Sweden
The Swedish Royal Theater, or Dramaten, as the owners call it, is not much younger than the oldest Russian theater, the first time it raised the curtain before the court audience in 1787. Its founder, the Swedish King Gustav III, who was, incidentally, a cousin of the Russian Empress Catherine II, was famous as a devoted lover of fine arts, he could be called Ludwig of Bavaria of Stockholm. At the Royal Theater almost immediately opened and school of dramatic art, actively working to this day. One of its most famous students in her time was Greta Garbo.
In the era of Gustav III, the royal stage staged lavish performances in the spirit of French classicism, but from the beginning of the 19th century the theater ceased to be strictly court, it staged works by Shakespeare and Schiller, and plays by Swedish romantic writers J. Stagnelius and B. Beskov also appeared in the repertoire.
The twentieth century passes in Dramaten under the sign of "new drama". And here a special place is occupied by the works of the great Swedish writer August Strindberg, whose name is associated with the heyday of the Swedish theater. It is through his dramaturgy reveals the tendency to deep intellectual and psychological intensity, inherent in the performances Dramaten along with acute social problems. The performances of A. Sjöberg, the largest director of the Royal Theater of the twentieth century, were socially oriented. Along with the national Swedish dramaturgy he staged G.Ibsen, J.Sartre, F.M.Dostoevsky, touching on the problems of interaction between man and history, personality and political forces.

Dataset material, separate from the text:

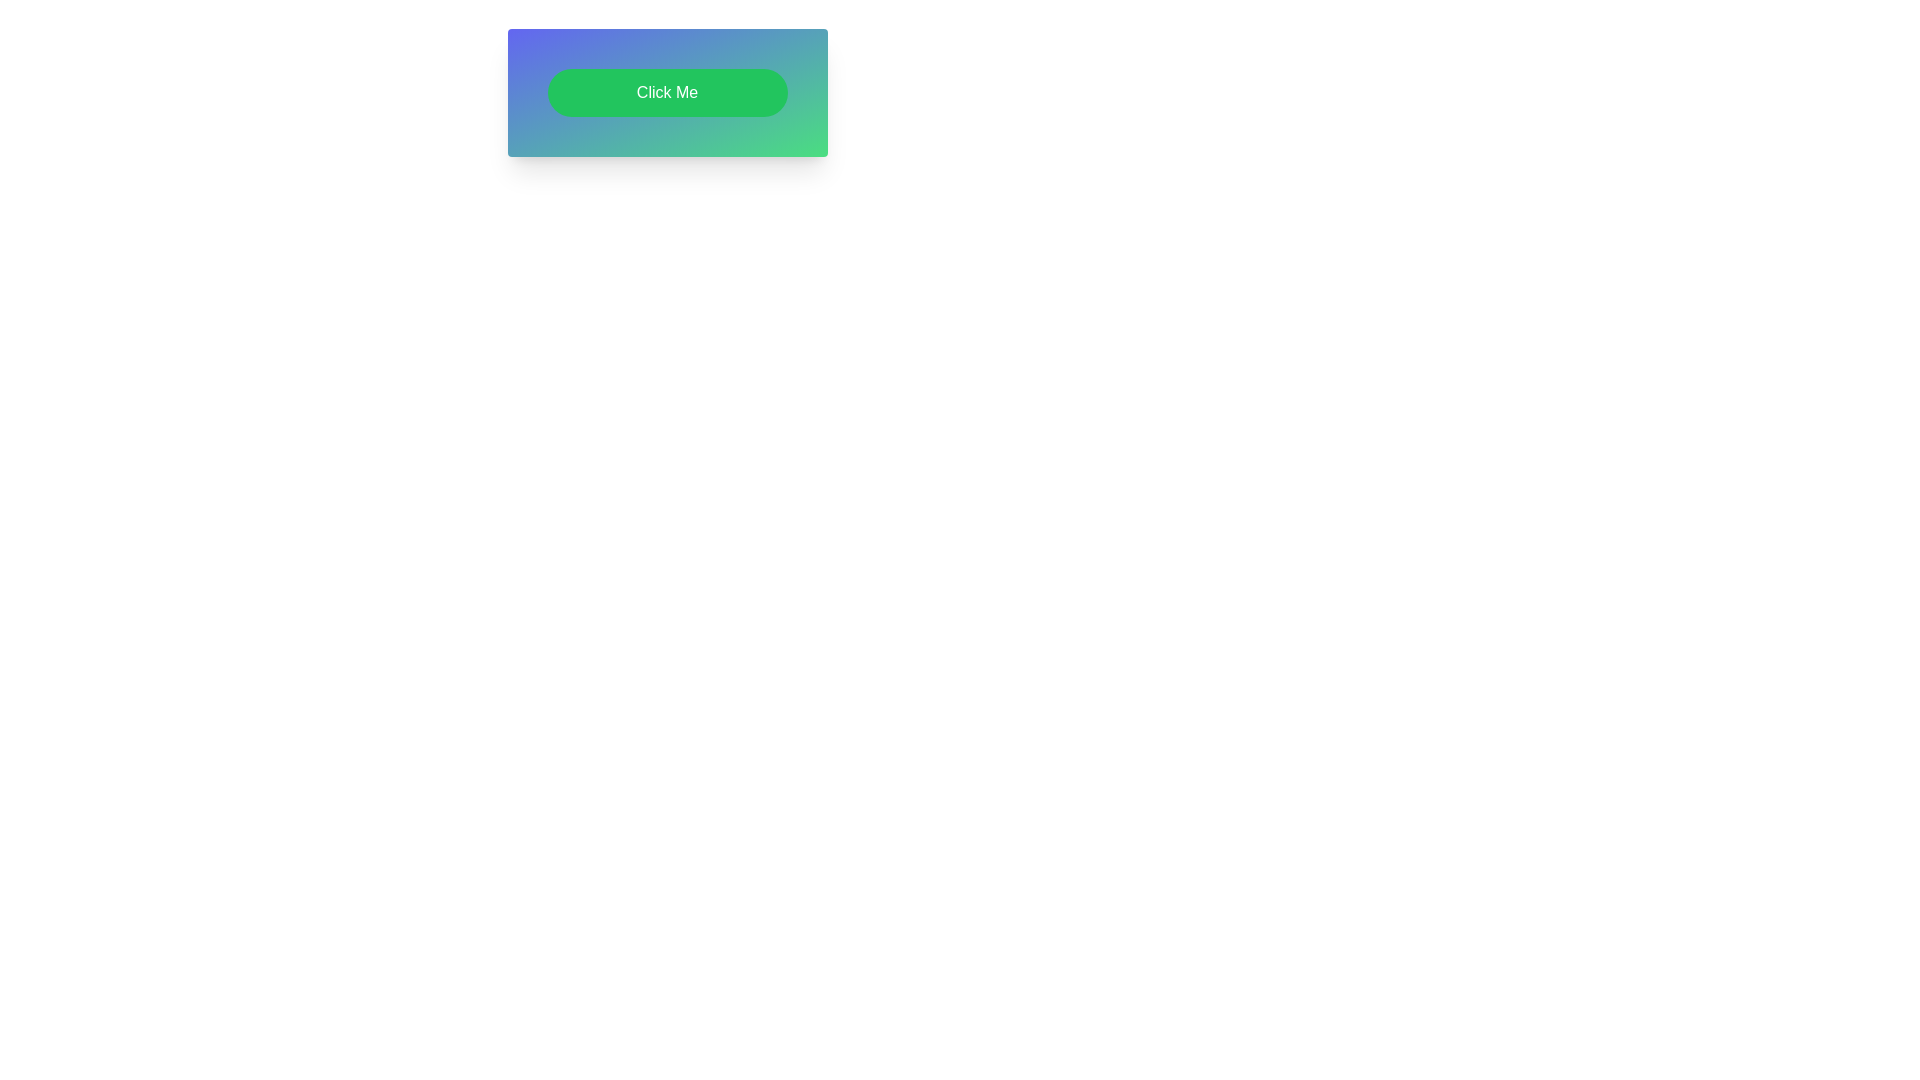 Image resolution: width=1920 pixels, height=1080 pixels. What do you see at coordinates (667, 92) in the screenshot?
I see `the button labeled 'Click Me' with a green background gradient` at bounding box center [667, 92].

Today, the Royal Swedish Theater is connected with Russia not only by staging Russian classics. Dramaten has brought its productions to Moscow and St. Petersburg many times. Back in the 1980s, Ingmar Bergman's productions of W. Shakespeare's "Hamlet" and A. Strindberg's "Fräken Julie" were shown on tour in Moscow, which allowed the Russian audience to judge the theatrical creativity of the great maestro, who at that time was the artistic director of Dramaten. At that time Bergman's plays struck critics with stylistic contrasts, imperious rhythm and calligraphic precision in details, and V. Gaevsky called his plays "the mystery of our days".
In the fall of 2003 Dramaten brought to the festival of theaters of Europe, held at the Maly Drama Theater in St. Petersburg, the play "Swedish Summer Night" based on the play by Erland Josefson, directed by Eva Bergman, the daughter of the great director. The director tried to tell the story of Andrei Tarkovsky's life and creative quest as a parable about the "mysterious Russian soul".
In the fall of 2007, at the II International festival Alexandrinsky, Dramaten presented on October 19 and 20, 2007 the play Macbeth by W. Shakespeare directed by Steffan Valdemar Holm, Artistic Director of the Royal Swedish Theatre. In the performance modern tendencies and stylistic contrasts inherent in the European theater today are acutely felt. The anachronisms, deliberate mixing of different epochs and topical pop art of Holm's Macbeth unexpectedly echo the finale of Bergman's Hamlet of the 1980s, where in the finale Fortinbrass's machine gunmen shot the survivors.